[Pointing records for text and elements]
[start]

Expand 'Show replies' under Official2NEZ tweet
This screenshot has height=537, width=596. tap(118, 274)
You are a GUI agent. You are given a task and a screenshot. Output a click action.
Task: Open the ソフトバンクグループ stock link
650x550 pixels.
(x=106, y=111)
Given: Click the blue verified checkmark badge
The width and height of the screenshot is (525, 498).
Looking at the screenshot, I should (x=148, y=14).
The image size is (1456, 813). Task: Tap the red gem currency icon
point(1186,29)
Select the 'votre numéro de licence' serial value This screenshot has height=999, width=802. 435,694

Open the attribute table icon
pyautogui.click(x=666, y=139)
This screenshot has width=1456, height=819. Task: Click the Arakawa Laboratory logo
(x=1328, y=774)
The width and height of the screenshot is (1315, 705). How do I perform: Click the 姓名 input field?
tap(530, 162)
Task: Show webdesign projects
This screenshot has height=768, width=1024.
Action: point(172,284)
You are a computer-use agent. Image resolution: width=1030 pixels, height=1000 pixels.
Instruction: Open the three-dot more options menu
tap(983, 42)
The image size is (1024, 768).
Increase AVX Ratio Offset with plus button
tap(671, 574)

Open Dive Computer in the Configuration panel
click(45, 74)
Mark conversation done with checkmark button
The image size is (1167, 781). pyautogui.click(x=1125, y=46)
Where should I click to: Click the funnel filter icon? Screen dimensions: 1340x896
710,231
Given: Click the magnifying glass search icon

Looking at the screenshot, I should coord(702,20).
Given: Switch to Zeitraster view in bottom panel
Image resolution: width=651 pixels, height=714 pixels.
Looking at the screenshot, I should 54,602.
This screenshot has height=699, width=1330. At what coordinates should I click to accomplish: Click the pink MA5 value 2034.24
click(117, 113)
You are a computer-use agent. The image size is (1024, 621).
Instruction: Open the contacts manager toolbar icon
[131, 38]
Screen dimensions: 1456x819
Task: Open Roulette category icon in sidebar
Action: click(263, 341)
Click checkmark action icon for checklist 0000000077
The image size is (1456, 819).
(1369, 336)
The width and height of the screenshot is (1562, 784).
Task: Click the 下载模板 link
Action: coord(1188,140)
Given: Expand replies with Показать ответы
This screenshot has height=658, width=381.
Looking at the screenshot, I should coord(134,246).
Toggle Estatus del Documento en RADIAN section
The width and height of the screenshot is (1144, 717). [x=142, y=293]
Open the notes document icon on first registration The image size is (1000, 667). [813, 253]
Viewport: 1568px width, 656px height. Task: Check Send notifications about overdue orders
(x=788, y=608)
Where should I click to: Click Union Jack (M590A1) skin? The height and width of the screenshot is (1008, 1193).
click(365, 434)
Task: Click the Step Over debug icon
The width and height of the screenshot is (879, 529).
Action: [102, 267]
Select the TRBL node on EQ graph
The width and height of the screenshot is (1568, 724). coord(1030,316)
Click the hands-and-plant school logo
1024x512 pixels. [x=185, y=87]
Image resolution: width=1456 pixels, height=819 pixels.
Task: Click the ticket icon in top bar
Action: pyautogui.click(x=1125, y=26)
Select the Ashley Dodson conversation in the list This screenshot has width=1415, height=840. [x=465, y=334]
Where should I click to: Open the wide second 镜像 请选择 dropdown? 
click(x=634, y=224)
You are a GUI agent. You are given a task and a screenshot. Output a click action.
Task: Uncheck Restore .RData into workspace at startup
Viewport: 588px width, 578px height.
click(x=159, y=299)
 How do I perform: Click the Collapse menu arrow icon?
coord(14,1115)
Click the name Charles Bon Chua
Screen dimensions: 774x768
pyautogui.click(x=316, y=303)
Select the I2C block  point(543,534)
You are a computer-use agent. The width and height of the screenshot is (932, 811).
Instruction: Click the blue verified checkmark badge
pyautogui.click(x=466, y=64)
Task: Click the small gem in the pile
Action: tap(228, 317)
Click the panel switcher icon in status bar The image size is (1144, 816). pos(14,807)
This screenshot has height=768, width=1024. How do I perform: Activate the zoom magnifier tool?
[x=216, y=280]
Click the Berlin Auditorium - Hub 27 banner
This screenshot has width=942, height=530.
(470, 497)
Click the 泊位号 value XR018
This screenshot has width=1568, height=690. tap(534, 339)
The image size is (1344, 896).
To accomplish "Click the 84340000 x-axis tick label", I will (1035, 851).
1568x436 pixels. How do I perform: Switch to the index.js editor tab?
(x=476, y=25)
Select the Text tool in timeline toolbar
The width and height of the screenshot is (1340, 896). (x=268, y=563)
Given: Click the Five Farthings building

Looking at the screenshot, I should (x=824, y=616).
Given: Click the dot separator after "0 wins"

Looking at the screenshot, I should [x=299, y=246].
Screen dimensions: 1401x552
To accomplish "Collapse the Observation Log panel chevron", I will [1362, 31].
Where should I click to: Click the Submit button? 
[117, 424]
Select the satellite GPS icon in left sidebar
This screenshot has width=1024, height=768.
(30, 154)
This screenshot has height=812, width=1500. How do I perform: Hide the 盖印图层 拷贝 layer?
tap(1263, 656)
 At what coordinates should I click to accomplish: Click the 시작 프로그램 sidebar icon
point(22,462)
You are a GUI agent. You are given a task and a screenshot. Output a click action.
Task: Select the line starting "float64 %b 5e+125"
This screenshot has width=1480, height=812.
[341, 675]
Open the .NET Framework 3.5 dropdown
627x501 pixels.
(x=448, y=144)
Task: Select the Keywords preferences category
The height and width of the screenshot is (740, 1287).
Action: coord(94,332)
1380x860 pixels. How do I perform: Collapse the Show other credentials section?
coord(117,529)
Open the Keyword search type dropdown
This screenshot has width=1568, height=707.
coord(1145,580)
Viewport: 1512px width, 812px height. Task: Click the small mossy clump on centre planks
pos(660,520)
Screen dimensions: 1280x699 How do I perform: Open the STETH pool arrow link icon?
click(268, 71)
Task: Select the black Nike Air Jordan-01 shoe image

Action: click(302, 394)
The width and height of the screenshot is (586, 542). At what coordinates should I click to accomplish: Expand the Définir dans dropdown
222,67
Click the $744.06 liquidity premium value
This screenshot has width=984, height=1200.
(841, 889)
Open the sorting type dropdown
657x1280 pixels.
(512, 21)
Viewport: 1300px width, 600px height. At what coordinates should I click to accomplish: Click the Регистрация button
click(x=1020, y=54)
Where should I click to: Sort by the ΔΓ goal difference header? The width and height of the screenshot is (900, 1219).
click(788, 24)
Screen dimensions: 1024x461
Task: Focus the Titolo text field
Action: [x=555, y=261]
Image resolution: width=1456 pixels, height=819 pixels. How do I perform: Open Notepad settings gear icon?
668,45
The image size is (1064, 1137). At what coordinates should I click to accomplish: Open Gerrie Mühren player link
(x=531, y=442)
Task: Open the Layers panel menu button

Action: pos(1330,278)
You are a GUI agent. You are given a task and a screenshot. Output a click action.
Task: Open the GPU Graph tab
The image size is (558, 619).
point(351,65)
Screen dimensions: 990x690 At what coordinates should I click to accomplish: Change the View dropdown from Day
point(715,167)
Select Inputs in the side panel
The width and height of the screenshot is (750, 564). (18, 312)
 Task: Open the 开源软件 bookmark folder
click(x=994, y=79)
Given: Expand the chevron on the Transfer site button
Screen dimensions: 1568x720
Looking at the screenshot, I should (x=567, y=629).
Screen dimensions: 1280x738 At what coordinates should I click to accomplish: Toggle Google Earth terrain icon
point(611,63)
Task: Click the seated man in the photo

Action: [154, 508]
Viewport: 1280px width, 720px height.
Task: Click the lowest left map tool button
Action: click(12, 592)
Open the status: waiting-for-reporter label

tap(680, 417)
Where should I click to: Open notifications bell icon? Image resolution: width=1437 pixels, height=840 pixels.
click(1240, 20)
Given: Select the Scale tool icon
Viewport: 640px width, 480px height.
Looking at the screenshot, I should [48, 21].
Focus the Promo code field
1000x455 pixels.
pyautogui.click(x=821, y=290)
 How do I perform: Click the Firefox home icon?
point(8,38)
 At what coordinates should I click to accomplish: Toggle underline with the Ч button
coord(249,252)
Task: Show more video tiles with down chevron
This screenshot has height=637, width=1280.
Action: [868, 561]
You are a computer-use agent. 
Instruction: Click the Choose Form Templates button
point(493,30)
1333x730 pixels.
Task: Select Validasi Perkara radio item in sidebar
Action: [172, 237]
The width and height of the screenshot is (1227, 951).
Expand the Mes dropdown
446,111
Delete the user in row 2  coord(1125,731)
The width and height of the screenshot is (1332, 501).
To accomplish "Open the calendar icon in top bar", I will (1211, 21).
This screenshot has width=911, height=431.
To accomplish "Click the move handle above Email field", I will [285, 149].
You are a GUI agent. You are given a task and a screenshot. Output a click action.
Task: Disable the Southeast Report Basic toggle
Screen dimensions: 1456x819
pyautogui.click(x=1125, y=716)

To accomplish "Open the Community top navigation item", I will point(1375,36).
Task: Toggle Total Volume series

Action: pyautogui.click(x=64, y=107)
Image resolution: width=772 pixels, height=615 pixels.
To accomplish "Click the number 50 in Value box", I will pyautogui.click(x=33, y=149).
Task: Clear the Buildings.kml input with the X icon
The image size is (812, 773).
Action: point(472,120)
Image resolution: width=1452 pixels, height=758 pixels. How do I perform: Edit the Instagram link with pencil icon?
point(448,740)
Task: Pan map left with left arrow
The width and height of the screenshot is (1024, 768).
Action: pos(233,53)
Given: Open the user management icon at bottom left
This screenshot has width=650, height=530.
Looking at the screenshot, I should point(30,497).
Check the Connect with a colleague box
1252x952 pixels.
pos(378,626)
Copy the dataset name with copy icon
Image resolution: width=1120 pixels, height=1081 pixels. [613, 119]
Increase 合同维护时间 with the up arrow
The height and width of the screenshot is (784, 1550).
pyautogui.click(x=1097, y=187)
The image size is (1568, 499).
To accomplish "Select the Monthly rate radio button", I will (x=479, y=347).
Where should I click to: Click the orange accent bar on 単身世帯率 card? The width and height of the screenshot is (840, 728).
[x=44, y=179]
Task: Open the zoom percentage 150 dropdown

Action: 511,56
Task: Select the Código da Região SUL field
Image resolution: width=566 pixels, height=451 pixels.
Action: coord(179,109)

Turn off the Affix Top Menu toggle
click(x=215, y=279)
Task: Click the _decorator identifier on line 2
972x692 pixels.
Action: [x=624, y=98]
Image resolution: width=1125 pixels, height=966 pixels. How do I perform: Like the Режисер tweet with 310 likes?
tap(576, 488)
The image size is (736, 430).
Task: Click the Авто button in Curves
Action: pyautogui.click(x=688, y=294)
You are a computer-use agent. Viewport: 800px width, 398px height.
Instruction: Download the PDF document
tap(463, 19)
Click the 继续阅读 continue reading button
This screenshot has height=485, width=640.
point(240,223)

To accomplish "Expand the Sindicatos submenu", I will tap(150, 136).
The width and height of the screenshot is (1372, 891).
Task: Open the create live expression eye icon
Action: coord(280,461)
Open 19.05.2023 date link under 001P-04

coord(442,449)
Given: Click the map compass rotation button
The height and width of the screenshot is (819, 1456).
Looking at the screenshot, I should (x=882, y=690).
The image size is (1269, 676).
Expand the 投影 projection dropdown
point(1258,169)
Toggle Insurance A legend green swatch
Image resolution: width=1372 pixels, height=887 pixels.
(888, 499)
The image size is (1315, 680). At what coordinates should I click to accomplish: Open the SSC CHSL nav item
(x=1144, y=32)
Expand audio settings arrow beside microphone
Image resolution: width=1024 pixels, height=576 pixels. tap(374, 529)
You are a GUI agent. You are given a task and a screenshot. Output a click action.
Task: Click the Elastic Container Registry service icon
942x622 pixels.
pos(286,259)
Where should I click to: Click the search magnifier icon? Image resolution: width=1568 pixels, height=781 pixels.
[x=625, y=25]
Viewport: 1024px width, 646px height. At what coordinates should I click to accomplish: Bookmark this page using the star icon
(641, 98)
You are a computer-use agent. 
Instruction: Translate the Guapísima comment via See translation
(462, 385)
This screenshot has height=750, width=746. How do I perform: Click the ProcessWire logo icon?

[end]

* Problem:
Write out the lines from the one containing "The width and height of the screenshot is (1315, 705)." down to the one containing "tap(671, 574)", including both, exactly as they stand.

* Exercise result:
The width and height of the screenshot is (1315, 705). How do I perform: Click the 姓名 input field?
tap(530, 162)
Task: Show webdesign projects
This screenshot has height=768, width=1024.
Action: point(172,284)
You are a computer-use agent. Image resolution: width=1030 pixels, height=1000 pixels.
Instruction: Open the three-dot more options menu
tap(983, 42)
The image size is (1024, 768).
Increase AVX Ratio Offset with plus button
tap(671, 574)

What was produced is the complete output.